Make sure you charge up!

I was out flying today and had a small issue, the batteries in my transmitter weren’t as charged as I thought. Only a few minutes into my flight I had it warning me that the batteries were low. As I was in Alt Hold mode I throttled down to get the quad back on the ground as quick as I could. At this point the quad was about 50m up and about 75 away. Then the transmitter died! I started to panic, how was I going to get the quad back? As I was wearing my FPV goggles I noticed the quad moving… oh no, its only in Alt Hold so it could be being blown off course. Then it occurred to me, I have setup the transmitter failsafe, it isn’t being blown away, it is returning! That led me to another issue, RTL will leave the quad hovering about 10m off the ground, how do I get it down without waiting for the batteries to die and for it to crash. I have connected my phone via a telemetry link, which gave me an option, using Ardupilot it has a button onscreen to activate Land mode. With some trepidation I pressed it, the quad gracefully lost height and gently landed on the grass.

Another important lesson learned, always check battery levels are at least greater than 50% in your transmitter and ensure that you have activated failsafe systems for your quad!

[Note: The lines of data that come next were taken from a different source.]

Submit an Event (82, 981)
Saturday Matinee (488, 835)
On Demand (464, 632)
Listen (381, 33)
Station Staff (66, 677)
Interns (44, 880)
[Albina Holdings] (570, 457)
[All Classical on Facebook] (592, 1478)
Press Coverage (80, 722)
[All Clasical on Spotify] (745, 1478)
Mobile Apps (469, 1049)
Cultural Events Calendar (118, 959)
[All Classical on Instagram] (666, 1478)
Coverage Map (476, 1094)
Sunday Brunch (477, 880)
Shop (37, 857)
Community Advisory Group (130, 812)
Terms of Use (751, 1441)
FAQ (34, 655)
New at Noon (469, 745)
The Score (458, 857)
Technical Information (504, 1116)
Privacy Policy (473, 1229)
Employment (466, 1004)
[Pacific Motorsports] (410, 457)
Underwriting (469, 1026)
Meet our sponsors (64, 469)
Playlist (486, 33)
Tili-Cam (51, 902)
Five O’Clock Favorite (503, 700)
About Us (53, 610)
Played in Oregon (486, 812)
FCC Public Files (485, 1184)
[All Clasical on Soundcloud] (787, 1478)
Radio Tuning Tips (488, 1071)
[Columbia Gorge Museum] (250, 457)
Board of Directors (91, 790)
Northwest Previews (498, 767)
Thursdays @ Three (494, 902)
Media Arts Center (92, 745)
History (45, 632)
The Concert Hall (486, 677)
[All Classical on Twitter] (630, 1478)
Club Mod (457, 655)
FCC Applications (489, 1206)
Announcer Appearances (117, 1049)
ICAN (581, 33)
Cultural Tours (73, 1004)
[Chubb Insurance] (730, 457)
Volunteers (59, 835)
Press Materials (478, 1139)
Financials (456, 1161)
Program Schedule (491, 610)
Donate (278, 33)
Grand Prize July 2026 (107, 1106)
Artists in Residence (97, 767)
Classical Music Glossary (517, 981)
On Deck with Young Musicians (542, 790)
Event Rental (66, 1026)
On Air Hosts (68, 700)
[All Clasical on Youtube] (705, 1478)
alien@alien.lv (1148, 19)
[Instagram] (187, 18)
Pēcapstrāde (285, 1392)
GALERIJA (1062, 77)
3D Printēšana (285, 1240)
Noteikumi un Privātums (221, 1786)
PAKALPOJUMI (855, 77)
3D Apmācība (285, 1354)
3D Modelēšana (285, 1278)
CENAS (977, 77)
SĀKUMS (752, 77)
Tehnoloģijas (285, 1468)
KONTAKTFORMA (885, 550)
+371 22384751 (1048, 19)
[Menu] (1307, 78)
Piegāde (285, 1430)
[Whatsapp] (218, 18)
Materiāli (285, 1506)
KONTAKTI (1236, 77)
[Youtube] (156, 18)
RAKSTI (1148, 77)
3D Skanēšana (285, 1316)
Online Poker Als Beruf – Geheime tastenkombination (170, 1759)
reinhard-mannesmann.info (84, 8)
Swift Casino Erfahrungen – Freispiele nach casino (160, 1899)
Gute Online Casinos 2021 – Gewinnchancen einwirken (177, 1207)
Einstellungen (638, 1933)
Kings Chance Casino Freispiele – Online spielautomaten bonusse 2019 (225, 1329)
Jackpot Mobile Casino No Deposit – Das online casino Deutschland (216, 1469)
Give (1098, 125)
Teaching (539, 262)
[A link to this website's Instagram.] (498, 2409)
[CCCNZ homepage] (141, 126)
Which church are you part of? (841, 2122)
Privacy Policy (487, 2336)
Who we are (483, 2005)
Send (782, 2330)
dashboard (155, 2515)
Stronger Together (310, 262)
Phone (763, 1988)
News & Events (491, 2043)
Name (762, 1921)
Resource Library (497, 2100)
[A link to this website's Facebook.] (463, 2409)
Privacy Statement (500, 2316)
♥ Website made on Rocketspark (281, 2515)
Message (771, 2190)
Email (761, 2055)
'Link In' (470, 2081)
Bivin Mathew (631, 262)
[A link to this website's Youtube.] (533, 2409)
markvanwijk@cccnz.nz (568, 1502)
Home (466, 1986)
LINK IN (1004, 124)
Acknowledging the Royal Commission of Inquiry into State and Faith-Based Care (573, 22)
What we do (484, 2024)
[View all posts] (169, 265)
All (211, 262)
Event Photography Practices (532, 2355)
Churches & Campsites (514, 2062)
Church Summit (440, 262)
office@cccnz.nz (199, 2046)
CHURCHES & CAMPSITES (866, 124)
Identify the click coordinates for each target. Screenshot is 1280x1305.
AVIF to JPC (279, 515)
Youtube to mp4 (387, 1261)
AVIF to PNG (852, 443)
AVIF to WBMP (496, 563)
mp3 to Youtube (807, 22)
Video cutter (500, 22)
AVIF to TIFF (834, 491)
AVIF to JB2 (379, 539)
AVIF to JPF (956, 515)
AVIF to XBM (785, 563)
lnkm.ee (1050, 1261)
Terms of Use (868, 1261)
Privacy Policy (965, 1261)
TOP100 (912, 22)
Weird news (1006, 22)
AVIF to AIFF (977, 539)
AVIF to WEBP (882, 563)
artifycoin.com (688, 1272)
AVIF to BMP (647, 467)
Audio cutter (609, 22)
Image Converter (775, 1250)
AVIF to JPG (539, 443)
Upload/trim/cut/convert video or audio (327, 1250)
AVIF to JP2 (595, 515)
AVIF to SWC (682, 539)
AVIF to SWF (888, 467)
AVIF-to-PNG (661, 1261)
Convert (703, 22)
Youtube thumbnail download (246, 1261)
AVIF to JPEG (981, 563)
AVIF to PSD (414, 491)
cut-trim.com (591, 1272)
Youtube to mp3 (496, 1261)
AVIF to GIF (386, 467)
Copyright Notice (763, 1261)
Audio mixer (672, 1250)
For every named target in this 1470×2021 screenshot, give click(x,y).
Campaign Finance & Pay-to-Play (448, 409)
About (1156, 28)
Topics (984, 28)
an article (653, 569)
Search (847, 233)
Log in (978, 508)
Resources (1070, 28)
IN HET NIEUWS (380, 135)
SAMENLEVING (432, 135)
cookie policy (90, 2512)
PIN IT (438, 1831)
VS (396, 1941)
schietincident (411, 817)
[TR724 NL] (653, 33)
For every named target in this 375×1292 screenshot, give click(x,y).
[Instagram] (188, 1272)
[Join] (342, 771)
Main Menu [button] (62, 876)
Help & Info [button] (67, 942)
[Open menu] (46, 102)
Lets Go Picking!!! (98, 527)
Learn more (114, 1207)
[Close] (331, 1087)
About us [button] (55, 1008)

Happy to hear it all turned out ok, and fortunately you had set-up the failsafe! Did you also setup the low voltage fail-safe which would cause the quadcopter to land when the battery gets low?

Something related happened to me a couple years ago when I was flying a little foamy glider and I decided to do a couple loops. On one of them I guess the G force was too much and out popped the battery which came crashing to the ground… It was at a relatively high altitude and since there was no more power the servos all locked up and it slowly looped down the the ground :boom: and that was the last of that glider :stuck_out_tongue:

There is nothing worse then thinking that all that time and money could be wasted! Was anything in your glider salvageable?

I forgot about the voltage failsafe, I think I have it setup but will check.

Most of the gear was fine except for the motor that was up front so took all of the force. It didnt have anything expensive on board as it was just a fun flyer with only the basics. But its all part of the learning experience fortunately that lesson was not too expensive :slight_smile:

I have found out a possible reason for the sudden death of my transmitter batteries. I just finished a charge using my Turnigy charger (normally I would have pulled out the batteries and charged them with normal AA NiMh plug in charger). It finished the charge in about 1.5 hours with 0.5A charge rate, pumping in a measly 755mAh into the 2000mAh batteries.

I guess the batteries are probably dead then!

Blog post about it :slight_smile:

My Iris also seems to loiter at 10m after a RTL for far to long. I’m guessing there is a parameter in there somewhere to adjust this Alex? I’ve looked, but can’t find it.